The above is just about architecture of the CPU itself. Something else you must consider is that Jetsons greatly depend on hardware load. A piece of hardware generates a hardware interrupt (hardware IRQ) to tell the scheduler it wants time. For hardware this involves an actual wire able to reach a CPU core. For a software interrupt (soft IRQ) there is no wire, and mostly the scheduler can do what it wants so far as choosing a CPU core. This also indirectly influences whether you get a cache hit or miss.
On the Intel CPU desktop PC there is an IO-APIC (a programmable I/O interrupt controller) which can map any of the hardware’s IRQ wires to go to any CPU core. The scheduler might not spread things out just because it knows about cache hits and misses, but the option is there (and when cache is turned off it gets easier). AMD has something similar so far as being about to route hardware IRQ to different cores. Jetsons do not have this. If the hard wire does not exist to a core, then the IRQ cannot go to that core. You can tell it to do so, but when the scheduler sees this cannot be accomplished it will migrate the IRQ back to a core which can handle the interrupt. Sadly, this is only the first core (CPU0).
Take a less at “less /proc/interrupts”. This is the hardware IRQ count. Some stats towards the bottom might even mention a core getting rescheduled (such as changing it from some non-CPU0 core to CPU0). Take particular note that every core has its own timer, but other than this, you won’t see much going to these non-CPU0 cores. When you do see something there, and if it is not a timer, there is a significant chance that in the statistics at the bottom you’ll also see reschedules. A desktop PC architecture probably won’t spread IRQs out by default, but if you did so, then your process would normally run on the core you specify with the RT kernel.

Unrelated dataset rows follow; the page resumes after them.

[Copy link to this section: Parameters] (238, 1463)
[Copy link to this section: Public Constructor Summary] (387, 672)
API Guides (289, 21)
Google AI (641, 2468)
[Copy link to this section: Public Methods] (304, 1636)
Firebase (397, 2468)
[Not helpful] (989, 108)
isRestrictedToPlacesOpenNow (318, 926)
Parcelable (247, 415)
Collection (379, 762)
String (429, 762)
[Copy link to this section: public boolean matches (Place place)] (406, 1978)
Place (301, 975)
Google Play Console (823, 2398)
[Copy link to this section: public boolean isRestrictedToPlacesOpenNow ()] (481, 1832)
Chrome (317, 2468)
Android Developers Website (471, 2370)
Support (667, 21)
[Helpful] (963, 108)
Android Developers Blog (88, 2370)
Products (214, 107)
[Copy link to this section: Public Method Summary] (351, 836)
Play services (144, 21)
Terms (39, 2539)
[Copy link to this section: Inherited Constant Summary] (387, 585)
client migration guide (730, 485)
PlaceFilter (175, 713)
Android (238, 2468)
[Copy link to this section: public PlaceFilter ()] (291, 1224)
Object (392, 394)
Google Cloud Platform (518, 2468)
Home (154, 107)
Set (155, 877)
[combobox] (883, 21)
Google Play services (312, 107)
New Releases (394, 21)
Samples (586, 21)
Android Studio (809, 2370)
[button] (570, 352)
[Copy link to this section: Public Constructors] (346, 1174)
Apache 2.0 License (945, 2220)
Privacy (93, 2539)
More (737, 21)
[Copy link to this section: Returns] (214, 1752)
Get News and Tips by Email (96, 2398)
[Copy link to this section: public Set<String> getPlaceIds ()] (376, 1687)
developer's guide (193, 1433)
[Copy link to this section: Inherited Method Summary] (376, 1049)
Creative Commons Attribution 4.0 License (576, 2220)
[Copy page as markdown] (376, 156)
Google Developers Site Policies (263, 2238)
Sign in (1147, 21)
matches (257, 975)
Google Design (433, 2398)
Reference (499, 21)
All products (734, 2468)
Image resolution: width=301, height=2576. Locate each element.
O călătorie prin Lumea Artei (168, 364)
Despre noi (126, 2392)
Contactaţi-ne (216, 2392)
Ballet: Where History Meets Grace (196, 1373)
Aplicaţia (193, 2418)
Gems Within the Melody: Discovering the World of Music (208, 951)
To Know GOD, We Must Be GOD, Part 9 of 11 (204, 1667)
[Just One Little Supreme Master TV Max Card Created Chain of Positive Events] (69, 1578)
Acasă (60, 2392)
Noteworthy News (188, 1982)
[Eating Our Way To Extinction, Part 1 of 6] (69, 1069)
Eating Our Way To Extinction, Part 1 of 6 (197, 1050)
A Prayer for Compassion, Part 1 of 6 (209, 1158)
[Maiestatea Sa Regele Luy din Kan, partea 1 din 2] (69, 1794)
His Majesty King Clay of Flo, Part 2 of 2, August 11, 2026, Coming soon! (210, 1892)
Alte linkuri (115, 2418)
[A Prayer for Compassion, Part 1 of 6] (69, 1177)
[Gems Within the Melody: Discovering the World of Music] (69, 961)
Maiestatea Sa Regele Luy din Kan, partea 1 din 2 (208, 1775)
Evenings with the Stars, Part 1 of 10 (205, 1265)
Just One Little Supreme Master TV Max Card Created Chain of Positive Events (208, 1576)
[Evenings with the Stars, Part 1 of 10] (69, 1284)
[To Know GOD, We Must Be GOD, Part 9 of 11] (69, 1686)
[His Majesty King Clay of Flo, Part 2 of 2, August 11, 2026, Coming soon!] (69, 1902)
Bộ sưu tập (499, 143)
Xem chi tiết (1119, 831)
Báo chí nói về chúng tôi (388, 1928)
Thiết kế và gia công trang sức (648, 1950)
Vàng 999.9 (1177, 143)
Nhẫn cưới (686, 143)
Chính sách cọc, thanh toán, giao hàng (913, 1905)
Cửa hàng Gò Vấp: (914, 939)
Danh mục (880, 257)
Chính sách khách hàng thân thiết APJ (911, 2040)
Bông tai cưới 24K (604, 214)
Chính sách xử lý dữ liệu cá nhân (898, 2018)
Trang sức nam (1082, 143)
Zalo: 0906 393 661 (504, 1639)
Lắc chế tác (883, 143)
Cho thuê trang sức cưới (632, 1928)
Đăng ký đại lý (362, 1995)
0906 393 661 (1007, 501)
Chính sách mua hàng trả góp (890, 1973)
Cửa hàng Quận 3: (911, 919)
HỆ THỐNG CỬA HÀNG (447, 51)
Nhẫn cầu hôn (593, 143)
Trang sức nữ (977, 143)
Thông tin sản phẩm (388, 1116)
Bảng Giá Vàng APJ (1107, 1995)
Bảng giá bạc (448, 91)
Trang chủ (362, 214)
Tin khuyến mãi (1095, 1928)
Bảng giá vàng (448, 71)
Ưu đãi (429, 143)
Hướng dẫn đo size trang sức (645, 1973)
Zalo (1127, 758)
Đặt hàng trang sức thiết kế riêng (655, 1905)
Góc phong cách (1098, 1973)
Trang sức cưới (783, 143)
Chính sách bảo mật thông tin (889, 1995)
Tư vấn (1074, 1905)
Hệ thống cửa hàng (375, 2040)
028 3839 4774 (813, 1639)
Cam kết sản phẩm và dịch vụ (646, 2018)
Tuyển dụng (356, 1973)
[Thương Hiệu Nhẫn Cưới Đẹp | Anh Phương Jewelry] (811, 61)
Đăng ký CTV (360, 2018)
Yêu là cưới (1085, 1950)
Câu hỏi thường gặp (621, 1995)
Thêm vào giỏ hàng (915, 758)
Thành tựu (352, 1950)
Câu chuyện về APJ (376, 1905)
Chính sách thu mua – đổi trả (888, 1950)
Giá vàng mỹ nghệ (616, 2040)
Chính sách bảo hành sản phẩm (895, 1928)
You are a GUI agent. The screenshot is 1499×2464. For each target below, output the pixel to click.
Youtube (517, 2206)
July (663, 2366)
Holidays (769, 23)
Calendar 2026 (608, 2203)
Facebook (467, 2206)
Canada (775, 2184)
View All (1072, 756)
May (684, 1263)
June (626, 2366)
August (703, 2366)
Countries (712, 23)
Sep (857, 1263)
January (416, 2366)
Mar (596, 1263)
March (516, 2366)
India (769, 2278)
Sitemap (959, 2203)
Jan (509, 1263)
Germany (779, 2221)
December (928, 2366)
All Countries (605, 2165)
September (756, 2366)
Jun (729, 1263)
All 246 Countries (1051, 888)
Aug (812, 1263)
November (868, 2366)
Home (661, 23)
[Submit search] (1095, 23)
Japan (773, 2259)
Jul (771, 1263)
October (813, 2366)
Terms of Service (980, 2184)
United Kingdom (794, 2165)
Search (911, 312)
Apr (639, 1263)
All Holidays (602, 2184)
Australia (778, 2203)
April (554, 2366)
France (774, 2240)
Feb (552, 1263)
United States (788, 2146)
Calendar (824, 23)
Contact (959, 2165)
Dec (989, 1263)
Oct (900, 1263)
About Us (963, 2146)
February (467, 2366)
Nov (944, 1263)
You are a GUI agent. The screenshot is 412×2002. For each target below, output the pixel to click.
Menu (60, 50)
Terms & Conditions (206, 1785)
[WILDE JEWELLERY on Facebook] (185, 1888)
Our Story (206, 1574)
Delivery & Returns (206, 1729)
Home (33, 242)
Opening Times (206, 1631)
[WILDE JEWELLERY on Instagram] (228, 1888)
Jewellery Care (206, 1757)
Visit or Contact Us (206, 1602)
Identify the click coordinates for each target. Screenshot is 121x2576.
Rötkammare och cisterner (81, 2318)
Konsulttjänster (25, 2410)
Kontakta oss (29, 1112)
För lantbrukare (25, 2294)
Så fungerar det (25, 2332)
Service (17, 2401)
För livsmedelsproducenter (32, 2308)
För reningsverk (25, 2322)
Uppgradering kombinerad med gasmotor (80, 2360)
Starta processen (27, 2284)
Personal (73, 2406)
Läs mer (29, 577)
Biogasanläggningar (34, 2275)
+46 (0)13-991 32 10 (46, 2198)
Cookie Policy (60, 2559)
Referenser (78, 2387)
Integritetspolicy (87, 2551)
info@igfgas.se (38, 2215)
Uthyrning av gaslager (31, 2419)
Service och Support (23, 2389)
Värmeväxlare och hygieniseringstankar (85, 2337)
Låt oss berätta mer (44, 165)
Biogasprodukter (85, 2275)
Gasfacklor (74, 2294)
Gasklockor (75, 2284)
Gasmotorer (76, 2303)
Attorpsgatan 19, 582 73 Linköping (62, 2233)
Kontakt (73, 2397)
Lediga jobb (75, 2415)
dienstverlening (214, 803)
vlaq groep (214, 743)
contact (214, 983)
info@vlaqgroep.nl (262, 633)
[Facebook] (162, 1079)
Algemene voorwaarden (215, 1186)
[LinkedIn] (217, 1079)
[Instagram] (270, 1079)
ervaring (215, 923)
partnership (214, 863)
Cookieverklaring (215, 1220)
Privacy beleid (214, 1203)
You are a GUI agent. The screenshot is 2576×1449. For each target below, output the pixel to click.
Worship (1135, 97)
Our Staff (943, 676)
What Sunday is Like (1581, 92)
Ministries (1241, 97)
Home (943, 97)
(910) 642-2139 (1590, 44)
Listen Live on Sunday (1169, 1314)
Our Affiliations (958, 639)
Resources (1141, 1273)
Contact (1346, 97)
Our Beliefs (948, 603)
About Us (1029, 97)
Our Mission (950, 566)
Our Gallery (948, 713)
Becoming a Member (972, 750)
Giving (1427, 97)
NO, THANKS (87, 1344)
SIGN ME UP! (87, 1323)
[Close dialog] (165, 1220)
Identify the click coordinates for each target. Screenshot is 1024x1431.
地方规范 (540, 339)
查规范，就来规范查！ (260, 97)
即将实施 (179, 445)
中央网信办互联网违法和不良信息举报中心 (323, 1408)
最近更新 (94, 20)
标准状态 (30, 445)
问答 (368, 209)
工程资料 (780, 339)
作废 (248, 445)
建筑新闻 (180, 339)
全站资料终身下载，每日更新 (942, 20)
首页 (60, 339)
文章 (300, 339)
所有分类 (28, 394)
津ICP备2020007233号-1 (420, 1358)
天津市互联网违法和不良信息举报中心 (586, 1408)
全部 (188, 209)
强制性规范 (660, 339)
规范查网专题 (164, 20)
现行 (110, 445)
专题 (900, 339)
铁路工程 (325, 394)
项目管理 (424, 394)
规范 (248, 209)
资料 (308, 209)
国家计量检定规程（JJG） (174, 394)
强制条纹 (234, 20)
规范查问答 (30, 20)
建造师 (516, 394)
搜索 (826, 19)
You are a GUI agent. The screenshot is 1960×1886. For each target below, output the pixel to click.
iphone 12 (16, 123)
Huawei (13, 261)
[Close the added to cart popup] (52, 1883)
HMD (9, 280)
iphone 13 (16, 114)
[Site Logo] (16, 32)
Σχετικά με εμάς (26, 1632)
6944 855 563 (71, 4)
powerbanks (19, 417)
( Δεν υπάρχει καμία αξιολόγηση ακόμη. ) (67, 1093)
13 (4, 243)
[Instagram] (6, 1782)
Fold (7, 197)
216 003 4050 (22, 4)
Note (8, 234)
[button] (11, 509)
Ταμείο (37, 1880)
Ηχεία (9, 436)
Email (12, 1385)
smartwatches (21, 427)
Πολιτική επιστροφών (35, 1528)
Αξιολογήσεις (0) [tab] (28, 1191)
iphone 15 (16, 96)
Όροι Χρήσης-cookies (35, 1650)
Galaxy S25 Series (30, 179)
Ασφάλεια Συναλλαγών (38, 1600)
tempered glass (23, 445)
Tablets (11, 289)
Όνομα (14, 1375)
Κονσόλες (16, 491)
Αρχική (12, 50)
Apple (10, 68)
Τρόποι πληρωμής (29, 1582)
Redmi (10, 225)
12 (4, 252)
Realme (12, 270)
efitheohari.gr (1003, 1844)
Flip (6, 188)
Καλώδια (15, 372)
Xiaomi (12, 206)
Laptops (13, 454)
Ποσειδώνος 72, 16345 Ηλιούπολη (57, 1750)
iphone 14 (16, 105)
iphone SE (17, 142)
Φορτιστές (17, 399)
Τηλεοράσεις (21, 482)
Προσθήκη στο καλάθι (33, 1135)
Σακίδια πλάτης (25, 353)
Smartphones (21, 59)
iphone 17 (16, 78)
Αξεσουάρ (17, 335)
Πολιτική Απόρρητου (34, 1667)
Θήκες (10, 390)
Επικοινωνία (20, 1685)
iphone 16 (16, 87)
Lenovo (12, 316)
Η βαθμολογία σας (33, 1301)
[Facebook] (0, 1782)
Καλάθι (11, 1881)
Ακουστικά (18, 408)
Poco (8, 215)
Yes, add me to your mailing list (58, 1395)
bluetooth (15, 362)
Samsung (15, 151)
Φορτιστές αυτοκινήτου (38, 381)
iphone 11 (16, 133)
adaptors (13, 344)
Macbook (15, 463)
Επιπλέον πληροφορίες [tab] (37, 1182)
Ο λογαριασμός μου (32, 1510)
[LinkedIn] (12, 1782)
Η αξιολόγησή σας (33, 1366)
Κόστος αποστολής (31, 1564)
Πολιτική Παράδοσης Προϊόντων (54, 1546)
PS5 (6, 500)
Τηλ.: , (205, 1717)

Some hardware can in fact go to different cores. Much of it cannot. Let’s say that your network controller requires CPU0. Also, the disk controller and a few other things require CPU0. For a Jetson these can never migrate to another core. If your specific process depends on CPU0, then you are competing with all those other hardware IRQs. If your process is a software only and does not involve a hardware IRQ, then you could conceivably dedicate your process to one of the other cores and improve the situation. Then again, even a software driver depends on data, and often the data depends on hardware, so it isn’t a guarantee.
It gets rather complicated, but if you really want to know where the timing issues are, then you probably need to start by profiling the individual application with gprof or similar. If you don’t know where the time is being spent, or delayed, then it is hard to improve it. Maybe you’ll find out that most of the delays are from disk or network access, which gives a clue. It is a place to start. I don’t know of an easy way to profile the scheduler, but once you’ve worked on removing things like unnecessary delays in the program itself you’ll at least have an idea. It is hard to overestimate the value of profiling to know what exactly is taking the most time (you could then limit the profiling to what takes the most time due to hardware access and cache hit/miss to indirectly infer where latency is coming from in the hardware itself).
Someone from NVIDIA (e.g., @DaneLLL) might have more information on optimizing, but I don’t know if NVIDIA has an interest in the RT kernel since reference o/s does not use this. If you are serious about real time you might check one of the NVIDIA partners:
https://concurrent-rt.com/
Some people might put a hard real time inexpensive controller on individual pieces of hardware, and then use the Jetson to run the controllers as “fly by wire”. This means the controllers can have simple functions which are very deterministic and predictable, and simply use the Jetson to change the details.